In Chinese medicine, your cold is considered a kind of wind. Pathogens, or stuff that makes you sick, is a little like bad weather in your body. You can have heat, cold, damp, and in the case of your cold, you have wind. Wind tends to affect your upper body, with changeable symptoms that come and go, and those symptoms tend to move around-all characteristics of your average common cold.
So your cold is considered external wind. But there’s more. Here’s where some diagnostic skills come into play. Your cold can be associated with symptoms of warmth or cold. Warm symptoms include running a fairly high temperature, more fever than chills, a really sore throat, thirst, yellow phlegm when you cough or blow your nose, and painful or red eyes. Cold or cool symptoms include clear phlegm when coughing or blowing, more chills than fever, a mild sore throat, losing your voice, and achiness that tends to move around. Whether your cold is one of wind plus heat or wind plus cold, here are some things you can do using Chinese medicine to speed up your recovery:
Your first order of business is to sweat it out. You can do this yourself on the first day or so if you catch it in time. At home, make a broth of grated ginger and scallions (you can add chicken or vegetable broth), drink it down, bundle up, and go to bed and sweat.
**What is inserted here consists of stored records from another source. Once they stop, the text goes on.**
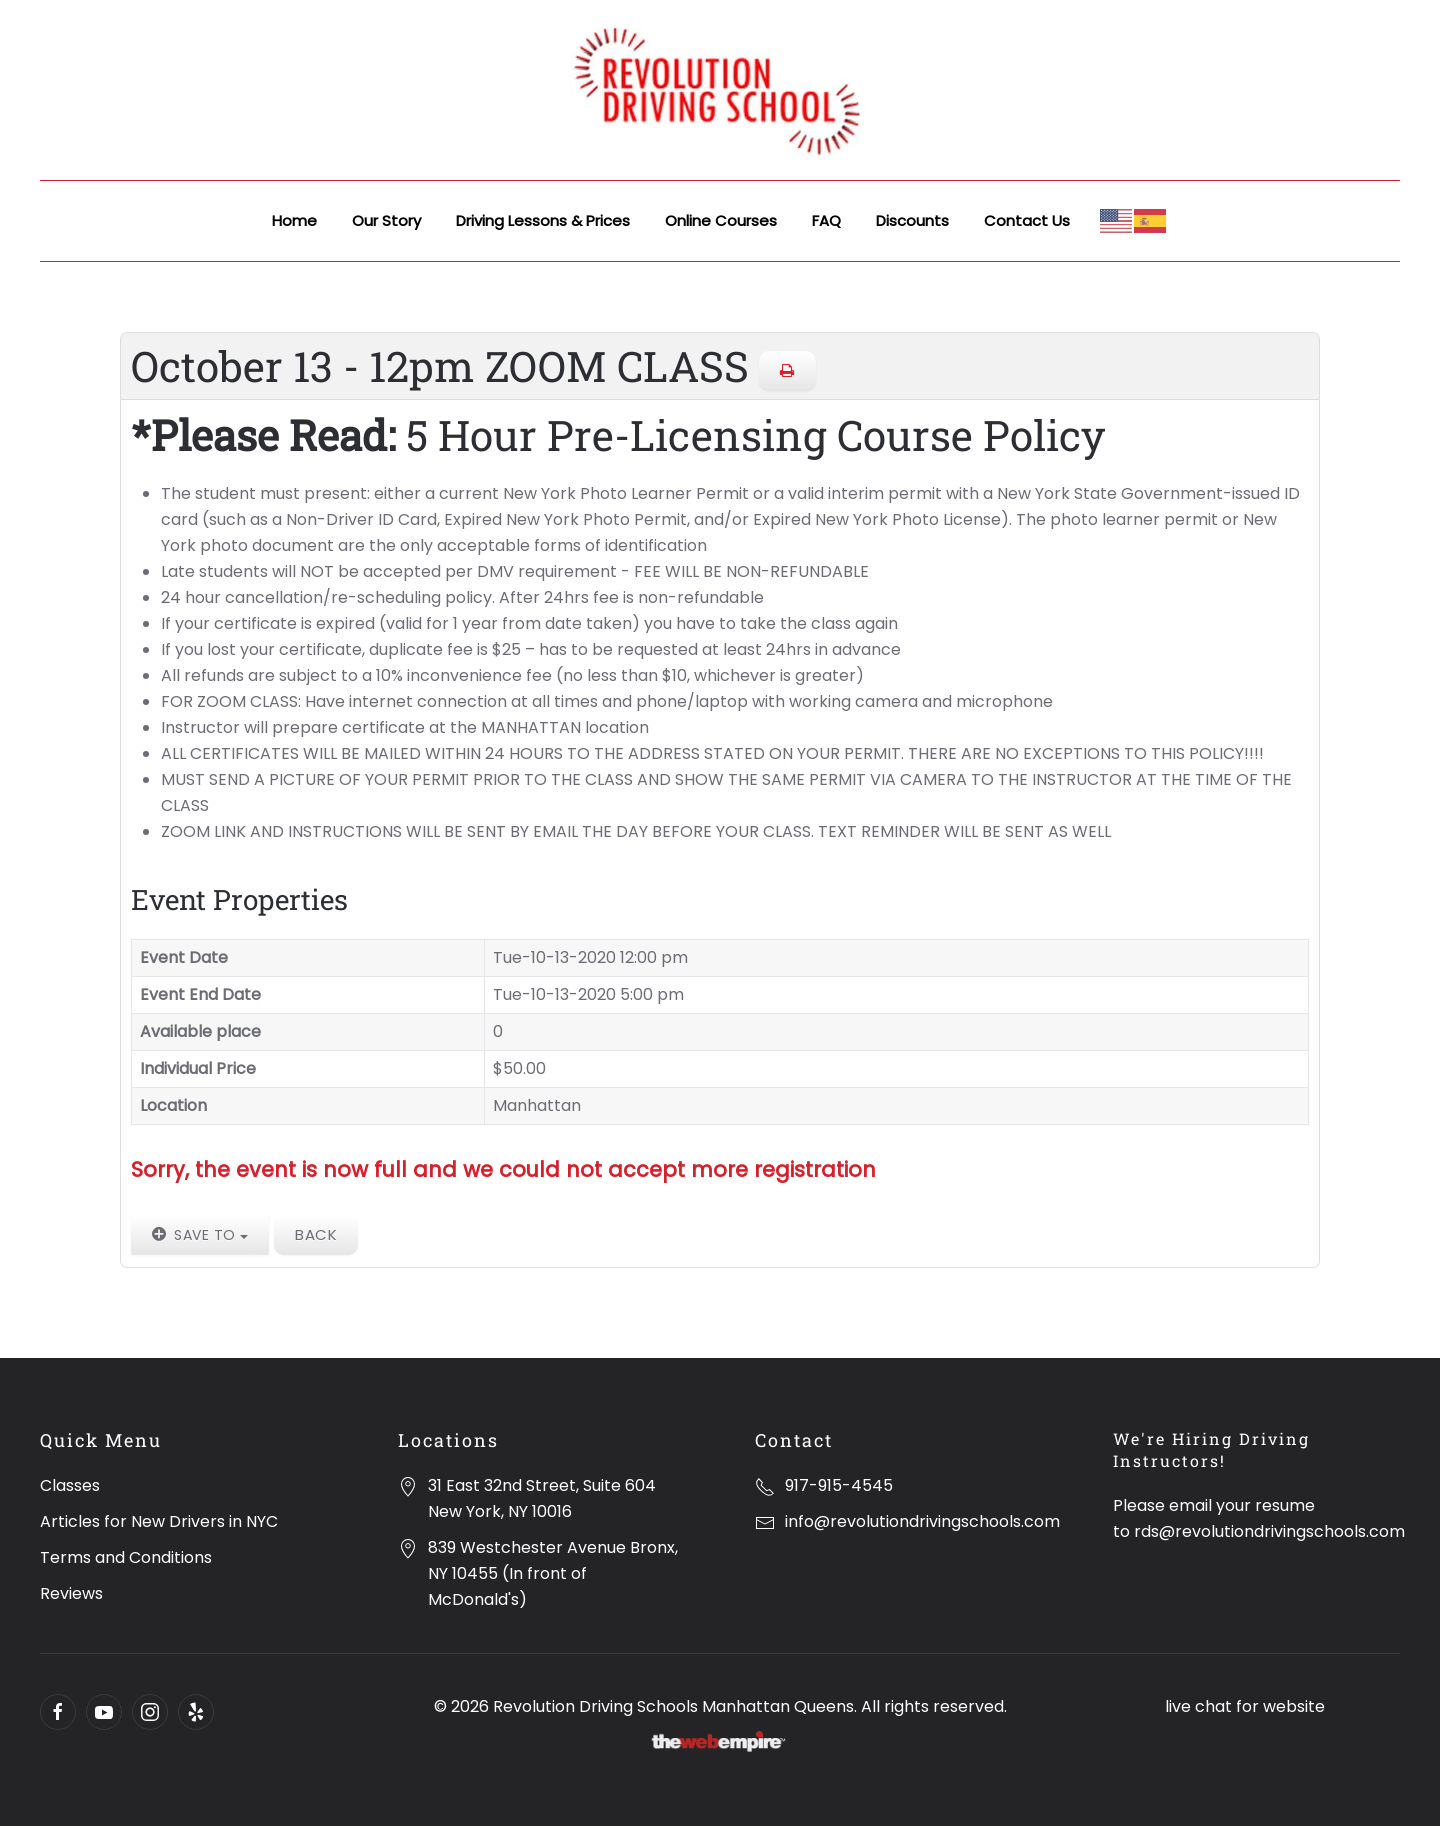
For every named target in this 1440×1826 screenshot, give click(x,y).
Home (294, 220)
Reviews (71, 1593)
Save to (200, 1235)
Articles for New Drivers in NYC (159, 1521)
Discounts (912, 220)
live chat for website (1245, 1706)
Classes (70, 1485)
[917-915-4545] (765, 1485)
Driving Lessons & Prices (543, 220)
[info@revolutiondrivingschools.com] (765, 1521)
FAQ (826, 220)
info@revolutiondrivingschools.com (922, 1521)
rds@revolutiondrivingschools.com (1269, 1531)
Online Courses (721, 220)
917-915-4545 (839, 1485)
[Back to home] (720, 90)
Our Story (386, 220)
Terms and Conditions (126, 1557)
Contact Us (1027, 220)
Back (316, 1234)
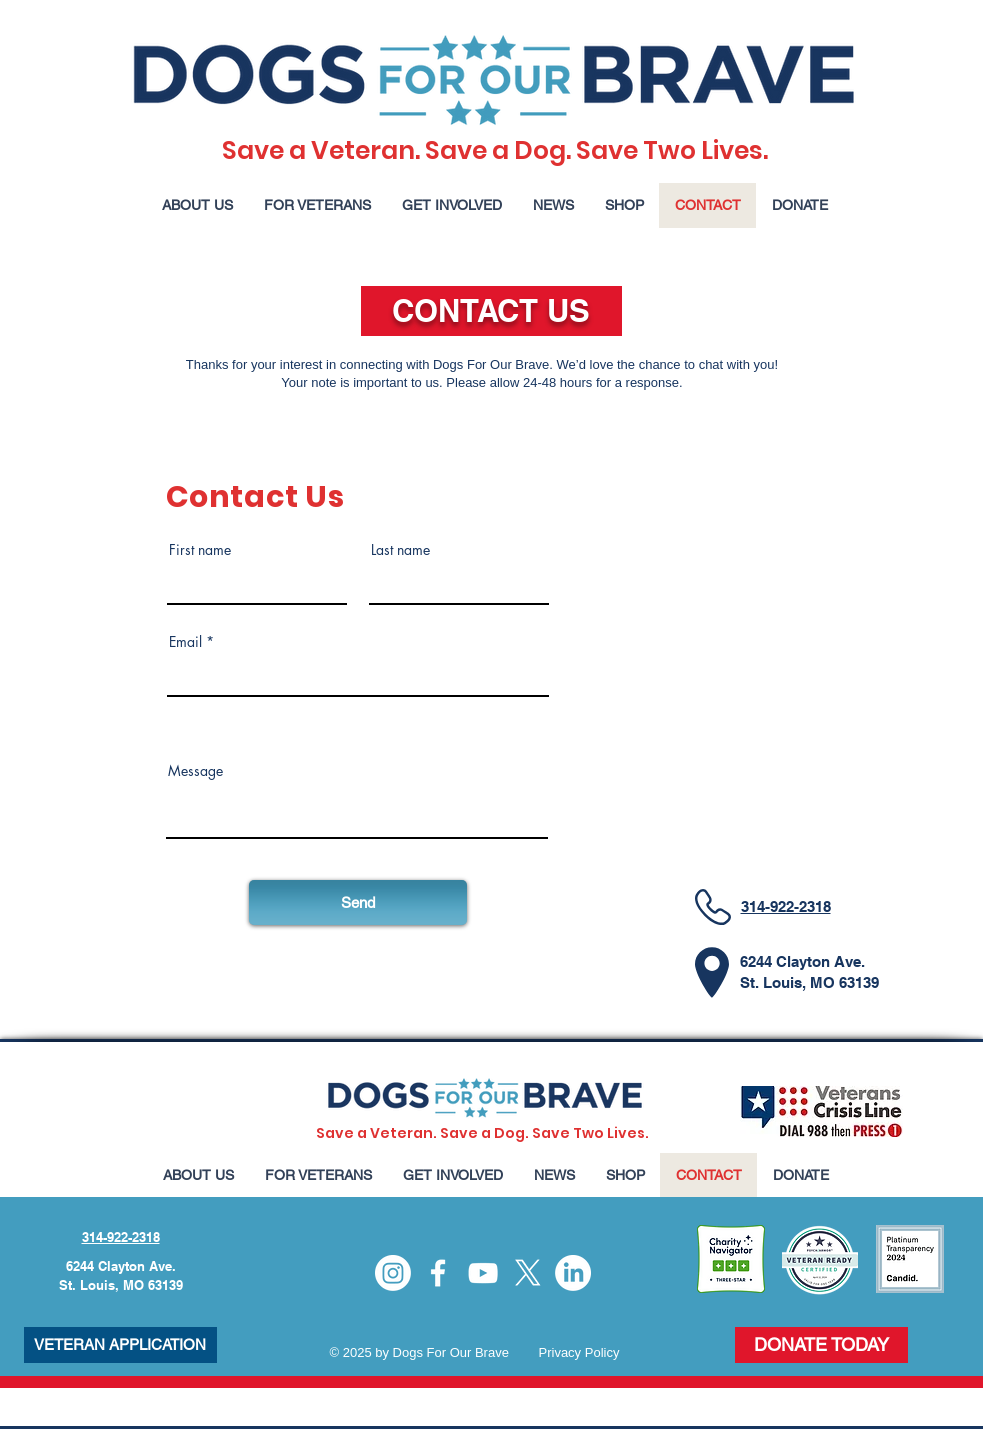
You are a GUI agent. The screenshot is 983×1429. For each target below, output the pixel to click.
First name (200, 550)
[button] (197, 205)
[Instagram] (393, 1273)
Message (195, 771)
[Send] (358, 902)
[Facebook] (438, 1273)
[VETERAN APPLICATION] (120, 1345)
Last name (400, 550)
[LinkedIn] (573, 1273)
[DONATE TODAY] (821, 1345)
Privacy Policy (579, 1352)
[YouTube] (483, 1273)
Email (185, 642)
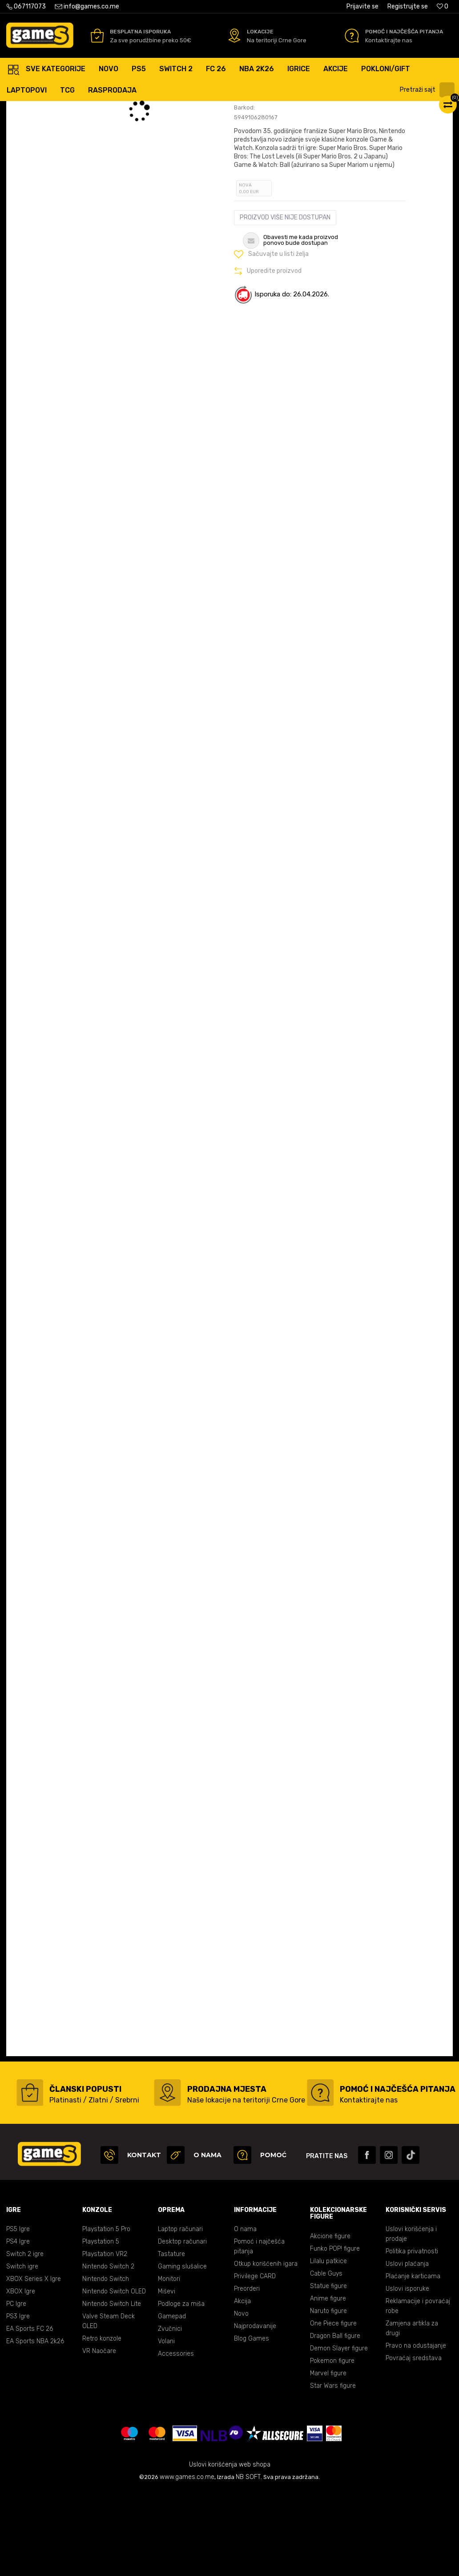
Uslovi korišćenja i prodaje (411, 2319)
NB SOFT (248, 2562)
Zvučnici (170, 2414)
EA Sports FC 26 (29, 2414)
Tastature (171, 2339)
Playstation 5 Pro (106, 2314)
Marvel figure (328, 2458)
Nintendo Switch (105, 2364)
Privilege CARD (255, 2361)
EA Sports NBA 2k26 (35, 2426)
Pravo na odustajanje (416, 2430)
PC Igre (16, 2389)
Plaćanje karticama (413, 2361)
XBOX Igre (20, 2376)
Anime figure (328, 2383)
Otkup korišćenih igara (266, 2349)
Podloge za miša (181, 2389)
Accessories (176, 2438)
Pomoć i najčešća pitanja (259, 2331)
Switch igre (22, 2351)
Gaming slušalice (182, 2351)
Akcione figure (330, 2321)
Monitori (169, 2364)
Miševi (166, 2376)
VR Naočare (99, 2436)
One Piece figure (333, 2408)
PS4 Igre (18, 2326)
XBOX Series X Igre (33, 2364)
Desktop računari (182, 2326)
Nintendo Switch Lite (111, 2389)
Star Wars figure (333, 2471)
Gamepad (172, 2401)
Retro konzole (101, 2423)
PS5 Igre (18, 2314)
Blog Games (251, 2423)
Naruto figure (328, 2396)
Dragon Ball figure (335, 2421)
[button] (428, 90)
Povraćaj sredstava (414, 2443)
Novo (241, 2398)
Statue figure (328, 2371)
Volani (166, 2426)
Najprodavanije (255, 2411)
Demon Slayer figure (339, 2433)
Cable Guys (326, 2358)
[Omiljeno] (442, 6)
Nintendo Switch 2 (108, 2351)
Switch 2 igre (25, 2339)
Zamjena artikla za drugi (412, 2413)
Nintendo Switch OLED (114, 2376)
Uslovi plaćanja (407, 2349)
If your cold is the wind plus cold variety, you will want to warm things up and disperse the cold pathogen. Common household herbs like cinnamon, basil, cayenne pepper, fennel, mustard seed, as well as ginger and scallions are warming and help relieve your symptoms and speed the duration of your cold.
If you’re unlucky enough to have a wind plus heat type of cold, the path to feeling better is cooling the heat and dispersing the warm pathogen. Some cooling herbs that you may have around the house that can help include mint and chrysanthemum (probably as a tea). The classic herbal formula for a wind heat kind of cold is called Yin Qiao San.
You can also find teas or powders at your local Asian grocery store that contain the herb Ban Lan Gen (you may have to ask). Ban Lan Gen has antibiotic and antiviral properties and also clears heat-a good choice, especially if you have a wind heat kind of cold (but it can be used for either).
Beyond treating wind heat or wind cold, you may also need some help if you have a cough, sinus congestion, and wheezing or congested lungs. There are herbal formulas for all of these situations, but you’ll need a little guidance from your acupuncturist or practitioner of Chinese medicine.